Puis, il y eut ce bête accident, un soir de septembre. Il était tard, il faisait sombre. Aziraphale revenait du refuge pour femmes battues où il travaillait quelques heures par semaine. Epuisé, perdu dans ses pensées, il traversa sans regarder.

Quand l'anesthésie cessa de faire effet, en salle de réveil, une infirmière était penchée sur lui.

« Comment vous sentez-vous, M. Fell ? »

Désorienté, Aziraphale mit quelques instants à se rappeler que, des mois auparavant, Crowley avait pris la précaution de leur procurer de faux papiers et de leur bâtir un semblant d'existence légale. Mieux valait ne pas savoir comment.

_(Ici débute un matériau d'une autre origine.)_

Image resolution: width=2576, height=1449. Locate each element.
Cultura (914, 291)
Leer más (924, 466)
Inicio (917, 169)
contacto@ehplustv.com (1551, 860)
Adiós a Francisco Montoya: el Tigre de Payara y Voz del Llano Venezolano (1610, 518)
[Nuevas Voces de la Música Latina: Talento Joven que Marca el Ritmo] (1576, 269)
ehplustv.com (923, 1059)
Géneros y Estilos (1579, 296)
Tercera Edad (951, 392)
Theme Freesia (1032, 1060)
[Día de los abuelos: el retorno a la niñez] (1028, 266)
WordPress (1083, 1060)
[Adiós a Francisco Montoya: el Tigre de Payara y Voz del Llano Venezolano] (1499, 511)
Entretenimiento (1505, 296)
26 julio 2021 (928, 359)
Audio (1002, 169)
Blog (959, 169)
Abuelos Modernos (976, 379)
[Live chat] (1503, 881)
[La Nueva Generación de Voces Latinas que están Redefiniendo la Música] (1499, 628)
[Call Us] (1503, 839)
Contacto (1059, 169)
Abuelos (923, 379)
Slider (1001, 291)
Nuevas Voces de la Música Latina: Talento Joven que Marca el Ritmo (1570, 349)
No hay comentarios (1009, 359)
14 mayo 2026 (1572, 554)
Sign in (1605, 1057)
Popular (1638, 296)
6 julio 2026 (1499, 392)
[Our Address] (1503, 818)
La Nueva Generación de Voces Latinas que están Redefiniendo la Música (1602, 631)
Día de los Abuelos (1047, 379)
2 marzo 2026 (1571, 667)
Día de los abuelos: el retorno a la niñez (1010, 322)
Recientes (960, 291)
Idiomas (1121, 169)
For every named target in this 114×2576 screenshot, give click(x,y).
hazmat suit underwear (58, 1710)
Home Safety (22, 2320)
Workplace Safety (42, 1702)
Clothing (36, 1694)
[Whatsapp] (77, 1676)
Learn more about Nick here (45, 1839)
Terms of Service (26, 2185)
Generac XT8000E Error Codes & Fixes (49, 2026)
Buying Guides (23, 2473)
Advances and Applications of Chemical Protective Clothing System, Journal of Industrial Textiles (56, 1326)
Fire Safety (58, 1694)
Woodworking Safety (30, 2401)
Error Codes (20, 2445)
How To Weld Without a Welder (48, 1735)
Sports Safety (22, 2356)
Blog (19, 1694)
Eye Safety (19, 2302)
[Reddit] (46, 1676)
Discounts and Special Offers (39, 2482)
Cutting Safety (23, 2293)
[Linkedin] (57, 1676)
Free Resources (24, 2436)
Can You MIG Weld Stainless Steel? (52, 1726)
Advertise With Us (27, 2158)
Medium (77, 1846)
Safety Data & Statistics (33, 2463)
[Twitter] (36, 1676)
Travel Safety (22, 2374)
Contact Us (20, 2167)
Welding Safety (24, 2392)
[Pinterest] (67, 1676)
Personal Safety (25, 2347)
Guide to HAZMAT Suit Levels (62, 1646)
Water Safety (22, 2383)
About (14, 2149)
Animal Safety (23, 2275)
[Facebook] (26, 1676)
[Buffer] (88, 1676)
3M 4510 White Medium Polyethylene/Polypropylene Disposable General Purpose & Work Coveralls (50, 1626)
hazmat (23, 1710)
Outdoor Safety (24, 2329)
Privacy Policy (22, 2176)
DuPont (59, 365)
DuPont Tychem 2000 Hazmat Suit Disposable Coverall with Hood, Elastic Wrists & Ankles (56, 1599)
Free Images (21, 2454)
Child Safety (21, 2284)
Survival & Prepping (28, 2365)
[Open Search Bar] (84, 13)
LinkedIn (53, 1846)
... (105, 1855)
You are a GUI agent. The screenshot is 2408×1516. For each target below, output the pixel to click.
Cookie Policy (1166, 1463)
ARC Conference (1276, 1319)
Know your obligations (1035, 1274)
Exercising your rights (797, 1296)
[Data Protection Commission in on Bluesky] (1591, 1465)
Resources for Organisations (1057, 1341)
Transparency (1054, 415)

« Tout va bien, » reprit l'infirmière. « Vous avez été renversé par une voiture. Vous avez fait une hémorragie interne. On a dû vous opérer. Ca va aller, maintenant. On a craint une commotion cérébrale. Les ambulanciers ont dit que vous répétiez : "Ca va, je ne vais pas mourir, je suis un ange."» Elle rit gentiment tandis qu'Aziraphale faisait une grimace embarrassée. « Mais ça devait juste être le choc. Je vous emmène dans votre chambre. Il paraît qu'il y a quelqu'un qui vous attend impatiemment et qu'il est plutôt du genre nerveux. »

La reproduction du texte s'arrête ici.